Set exercise 1
Copy out the part of the housing market post starting at "Last week the" and ending at "in Emeryville, Calif.".
Set exercise 2
Using the housing market post, explain in one to three sentences why the Case-Shiller report released that day did not yet show the expected drop in sales.
Set exercise 3
In the housing market post, turn the paragraph beginning "According to the FHA June single-family operations report" into a short bulleted list that keeps its main figures.

Quoted passage
____________________
Courtesy of Econophile

From The Daily Capitalist

Interesting things have been happening in the real estate markets.


The home sales index spike from the home buyer tax credit has almost run out. If you didn’t have a deal in escrow by April 30, you didn’t get the credit. The time to close a deal was extended to September 30. The predictions were that we’d see a fall in July activity which is exactly what is occurring.

The reports that are currently coming in don’t yet reflect July sales which will show a drop in sales. For example, the Case-Shiller report came in today for May, 2010, but that report is a three-month average of prices. The report said prices were up 1.2% MoM, and 5.4% YoY. That was the peak of housing credit driven sales. According to S&P which publishes the index:

“While May’s report on its own looks somewhat positive, a broader look at home price levels over the past year” doesn’t show that the housing market “is in any form of sustained recovery,” said David M. Blitzer, chairman of S&P’s index committee. “Since reaching its recent trough in April 2009, the housing market has really only stabilized at this lower level.”

Last week the National Association of Realtors reported that June sales of existing homes declined 5.1% from May but up 9.8% YoY. Sales declined 9.3% in the west. Inventory rose in June:

The supply of homes available for sale in 27 major metropolitan areas at the end of June was up 3.7% from one month earlier, according to figures compiled by ZipRealty Inc., a real-estate brokerage firm based in Emeryville, Calif.

Ivy Zelman of Zelman Associates says for the past 27 years inventories have declined in June by 0.5%.

I showed this chart last week:

Yesterday the FHA reported that the level of its insured mortgages more than 90 days overdue or in foreclosure jumped 35% YoY. But,

According to the FHA June single-family operations report, the total volume of mortgage in-force increased more than 24% to 6.4m in June compared to the same month one year ago. The total value of unpaid FHA mortgages was $865.5bn in June, up 30.3% from $663.8bn one year ago and up 3.3% from $837.8bn in May. … But with that increase came a rise in serious delinquencies, 7.6% last year, compared to 8.3% in June. …

Based on applications received, the FHA said the seasonally adjusted annual rate of applications was nearly 1.9m, down 13% from the previous month’s rate and the lowest since January’s rate of 1.69m.

What this means is that most home loans are being financed with government guarantees from the FHA, Freddie and Fannie. I had thought the FHA had run out of money, but apparently their limits have been extended. The last numbers I saw said that 90% of loans are government backed.

According to Bloomberg today, in an article about a surge in people renting apartments:

Finances for homeowners didn’t improve fast enough to prevent more than 1.65 million foreclosure filings in the first half, an increase of 8 percent from the same period in 2009, RealtyTrac Inc., a data company in Irvine, California, said July 15. A record 269,962 U.S. homes were seized from delinquent owners in the second quarter as lenders set a pace to claim more than 1 million properties by the end of 2010.
____________________
Given data
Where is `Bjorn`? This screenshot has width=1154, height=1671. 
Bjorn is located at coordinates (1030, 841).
____________________
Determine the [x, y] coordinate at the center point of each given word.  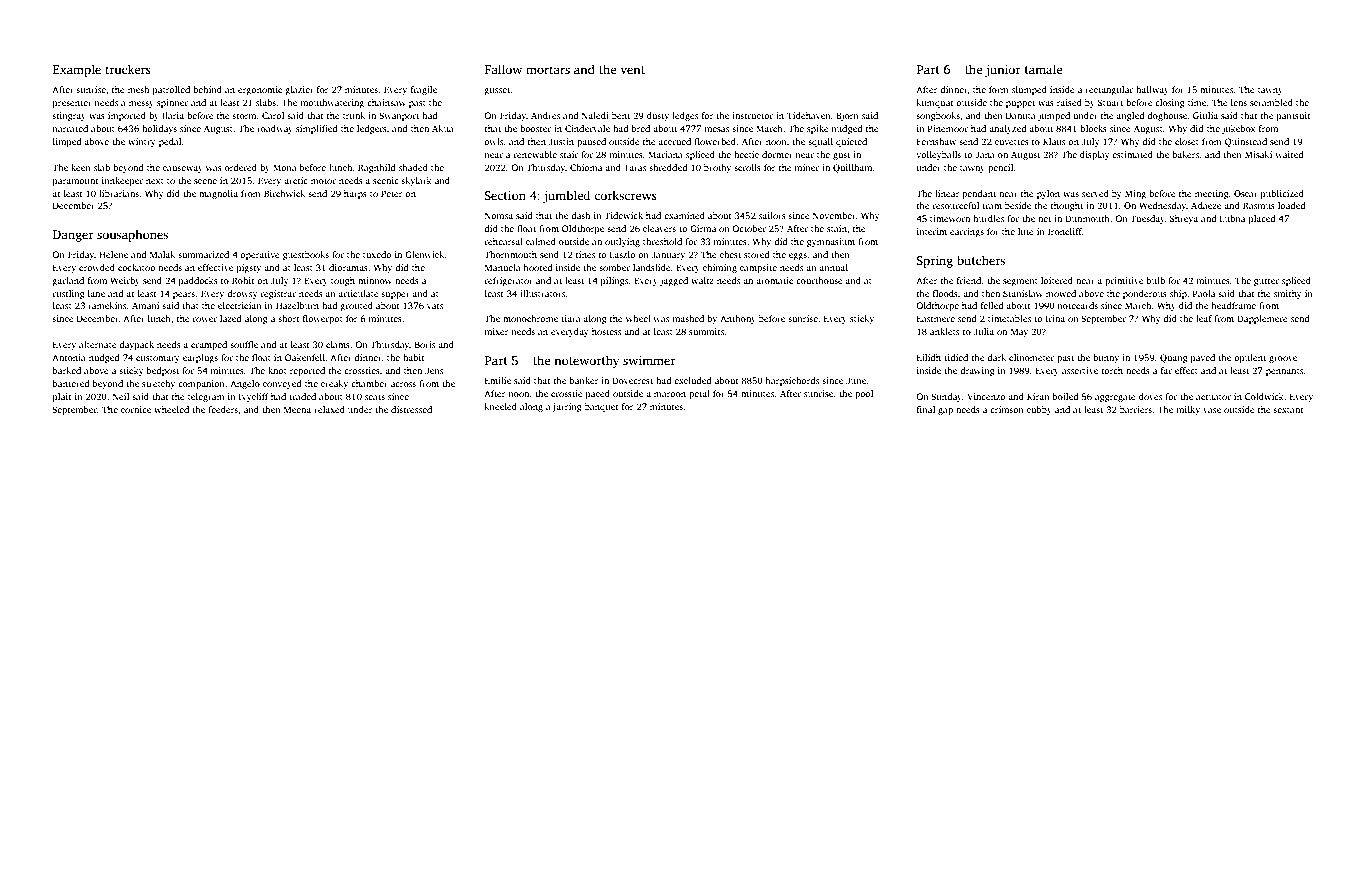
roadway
____________________
Exercise response 1
Last week the National Association of Realtors reported that June sales of existing homes declined 5.1% from May but up 9.8% YoY. Sales declined 9.3% in the west. Inventory rose in June:

The supply of homes available for sale in 27 major metropolitan areas at the end of June was up 3.7% from one month earlier, according to figures compiled by ZipRealty Inc., a real-estate brokerage firm based in Emeryville, Calif.

Exercise response 2
The report covered May 2010 and is a three-month average of prices, so it did not include July sales, when the drop was expected. May was also the peak of sales driven by the home buyer tax credit.

Exercise response 3
- FHA mortgages in force rose more than 24% to 6.4m in June, compared with June of the year before.
- Unpaid FHA mortgages totaled $865.5bn in June. That was up 30.3% from $663.8bn a year earlier and up 3.3% from $837.8bn in May.
- Serious delinquencies rose from 7.6% last year to 8.3% in June.